He lifted his hands obediently, and as they were damp he rubbed them on the loose corner of the towel.

"Well," he said, "I must be off, I reckon."

"Shall you see Mr. Boutwood?"

"I might.... I know where to catch him, I fancy."

She seemed to have a glimpse of her husband's separate life in the town--masculine haunts and habits of which she knew nothing and would always know nothing. And the large existence of the male made her envious.

"Going to see him now?"

"Well, yes." George smiled roguishly.

"What shall you say to him?"

"What can I say to him? No business of mine, you know, except that we've lost a decent servant. But I expect that's Sarah's fault. She's no use whatever with servants, now, Sarah isn't."
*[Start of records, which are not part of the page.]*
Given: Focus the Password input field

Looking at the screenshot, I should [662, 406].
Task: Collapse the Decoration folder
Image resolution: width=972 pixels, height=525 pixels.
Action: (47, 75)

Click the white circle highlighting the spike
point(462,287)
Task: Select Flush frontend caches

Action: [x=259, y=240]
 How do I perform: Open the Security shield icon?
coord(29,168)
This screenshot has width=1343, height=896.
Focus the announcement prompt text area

"_I_ shall never speak to Mr. Boutwood again!" Hilda exclaimed almost passionately.

"Oh, but--"

"His behaviour is simply scandalous. It's really wicked. A man like him!"

George put his lips out deprecatingly. "You may depend she asked for it," he said.

"What?"

"She asked for it," he repeated with convinced firmness, and looked at her steadily.

A flush slowly spread over her face and neck, and she lowered her gaze. In her breast pride and shame were again mingled.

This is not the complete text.